The Right Ruling On Shuls

Erev Shabbos saw a happy legal development for all religious communities, in the form of a federal judge’s granting of a preliminary injunction ordering New York State and New York city officials to remove unreasonable, and seemingly unconstitutional, limits on houses of worship.

U.S. District Judge Gary L. Sharpe was responding to a request on June 10 by two Catholic priests and three Orthodox Jewish congregants — Elchanan Perr, Daniel Schonborn and Mayer Mayerfeld — in Brooklyn. They were represented by the Thomas More Society, a not-for-profit, national public interest law firm that defends religious rights.

The petitioners had pointed out that houses of worship were being treated more strictly than other similar gathering places, in apparent violation of the Second Amendment’s prohibition against limiting Americans’ religious expression.

The judge concurred. “It is not the judiciary’s role to second-guess the likes of Governor Cuomo or Mayor de Blasio when it comes to decisions they make in such troubling times,” he wrote, “that is, until those decisions result in the curtailment of fundamental rights without compelling justification.”

The ruling, putting the special rules governing houses of worship on hold, contended that New York Governor Andrew Cuomo, Attorney General Letitia James, and New York City Mayor Bill de Blasio “exceeded” their executive powers by limiting worship services while condoning mass “Black Lives Matter” protests during the current health crisis.&

The federal order noted that Mayor de Blasio had sent “simultaneous pro-protest/anti-religious gathering messages” by “actively encourag[ing] participation in protests and openly discourag[ing] religious gatherings and threaten[ing] religious worshipers.”

Treating protests and worship services unequally, the judge wrote, “sent a clear message that mass protests are deserving of preferential treatment.”

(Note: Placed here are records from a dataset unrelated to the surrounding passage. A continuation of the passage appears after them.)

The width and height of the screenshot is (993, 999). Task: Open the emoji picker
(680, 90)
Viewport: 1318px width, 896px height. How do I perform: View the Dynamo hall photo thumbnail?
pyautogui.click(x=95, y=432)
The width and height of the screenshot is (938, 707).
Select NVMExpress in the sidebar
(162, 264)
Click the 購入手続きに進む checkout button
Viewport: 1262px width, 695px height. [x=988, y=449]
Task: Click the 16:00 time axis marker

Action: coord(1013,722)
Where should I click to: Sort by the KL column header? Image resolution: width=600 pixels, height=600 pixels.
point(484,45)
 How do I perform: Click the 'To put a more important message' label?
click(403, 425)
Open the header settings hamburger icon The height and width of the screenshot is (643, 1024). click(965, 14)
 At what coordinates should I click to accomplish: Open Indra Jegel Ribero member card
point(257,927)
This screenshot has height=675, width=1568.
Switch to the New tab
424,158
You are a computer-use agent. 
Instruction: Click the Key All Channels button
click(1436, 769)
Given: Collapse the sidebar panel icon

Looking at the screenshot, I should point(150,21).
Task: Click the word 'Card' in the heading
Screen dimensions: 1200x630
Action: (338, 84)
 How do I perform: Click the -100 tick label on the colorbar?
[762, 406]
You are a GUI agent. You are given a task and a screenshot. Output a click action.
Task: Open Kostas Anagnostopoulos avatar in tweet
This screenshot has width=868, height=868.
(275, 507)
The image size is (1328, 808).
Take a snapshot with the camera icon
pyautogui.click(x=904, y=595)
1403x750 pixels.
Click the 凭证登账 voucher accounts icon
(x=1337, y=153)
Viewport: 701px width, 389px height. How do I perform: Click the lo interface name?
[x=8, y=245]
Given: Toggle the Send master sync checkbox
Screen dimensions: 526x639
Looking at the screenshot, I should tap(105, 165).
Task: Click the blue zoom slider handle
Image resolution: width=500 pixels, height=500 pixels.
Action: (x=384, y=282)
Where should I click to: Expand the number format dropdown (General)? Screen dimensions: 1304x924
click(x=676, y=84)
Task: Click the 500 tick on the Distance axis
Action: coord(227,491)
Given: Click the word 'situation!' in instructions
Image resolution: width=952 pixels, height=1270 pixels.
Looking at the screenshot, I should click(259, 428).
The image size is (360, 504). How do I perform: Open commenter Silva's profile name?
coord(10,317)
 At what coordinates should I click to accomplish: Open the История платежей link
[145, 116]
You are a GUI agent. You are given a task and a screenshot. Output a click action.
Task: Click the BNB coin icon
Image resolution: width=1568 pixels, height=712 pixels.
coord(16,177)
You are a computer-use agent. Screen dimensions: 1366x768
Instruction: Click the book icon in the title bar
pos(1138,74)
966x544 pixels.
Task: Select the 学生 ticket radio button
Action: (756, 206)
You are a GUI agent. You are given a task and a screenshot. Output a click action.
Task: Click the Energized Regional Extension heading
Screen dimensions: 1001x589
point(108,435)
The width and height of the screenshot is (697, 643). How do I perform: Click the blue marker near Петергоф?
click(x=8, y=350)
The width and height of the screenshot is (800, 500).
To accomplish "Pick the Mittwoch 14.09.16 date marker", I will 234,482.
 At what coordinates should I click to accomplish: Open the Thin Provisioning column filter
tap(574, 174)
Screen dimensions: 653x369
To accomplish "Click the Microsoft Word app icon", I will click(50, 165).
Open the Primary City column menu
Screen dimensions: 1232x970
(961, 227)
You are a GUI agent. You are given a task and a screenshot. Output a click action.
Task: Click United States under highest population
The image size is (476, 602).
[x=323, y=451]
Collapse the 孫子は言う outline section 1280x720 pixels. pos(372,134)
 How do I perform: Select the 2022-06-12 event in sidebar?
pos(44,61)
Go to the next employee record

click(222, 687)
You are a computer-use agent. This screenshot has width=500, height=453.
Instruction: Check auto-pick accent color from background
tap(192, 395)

As a result, the judge ordered that the current rules on houses of worship, which in Phase 2 areas — like New York City, currently — limits indoor attendance to 25% of capacity, be changed to 50% of capacity, equal to the limits on allowed businesses. The judge also barred all restrictions on outdoor gatherings. In both cases, proper social distancing must still be followed.

Amid the citations in the lawsuit that the judge reviewed before issuing his order was the fact that Mr. de Blasio personally ignored social distancing and the 10-person limit when he attended and addressed a mass political gathering at New York City’s Cadman Plaza while not wearing a facemask. The suit also noted that, mere days later, in Williamsburg, Chassidic Jewish children were evicted from a park by a police officer enforcing the governor and mayor’s 10-person limit on “non-essential gatherings.”

We keenly remember, of course, how the mayor threatened the Jewish community with arrests and prosecutions for “illegal” mass religious gatherings after police in Williamsburg broke up the funeral of a beloved Rebbe.

At a press conference in early June, Governor Cuomo was asked if he would recommend that people not go out and protest, and responded: “No, I think you can protest, but do it smartly and intelligently.”&

Needless to say, one can worship smartly and intelligently as well.

Similarly, in an interview with Hamodia several weeks ago, Mayor de Blasio defended his executive order placing limits on religious services but not on protests by unabashedly prioritizing the reaction to an “extraordinary crisis seeded in 400 years of American racism” over “the understandably aggrieved store owner or the devout religious person who wants to go back to services.”

But the U.S. Constitution affords the aggrieved store owner and, in particular, the devout religious person, no less consideration than the most sincere social reformer.

The U.S. Department of Justice welcomed the injunction. Assistant Attorney General Eric Dreiband of the Department’s Civil Rights Division issued a statement saying, in part, that Friday’s decision “is a win for religious freedom and the civil liberties of New Yorkers. Government cannot discriminate by protecting free speech and the right to assemble while threatening or limiting religious exercise— it must protect all rights guaranteed under the First Amendment.”

We concur, and our eyes are now on another hoped-for temporary injunction, the one sought by Agudath Israel and the Association of Jewish Camp Operators against the state’s ban on sleepaway camps this summer.

It is set to be heard tomorrow by Judge Glenn Suddaby.

The camp case is not perfectly analogous to that of houses of worship. But our hope is that the judge will come to understand and appreciate the validity of the plaintiffs’ contention that Jewish overnight camps provide more than mere summer activities, that they are part and parcel of the religious development of tens of thousands of children.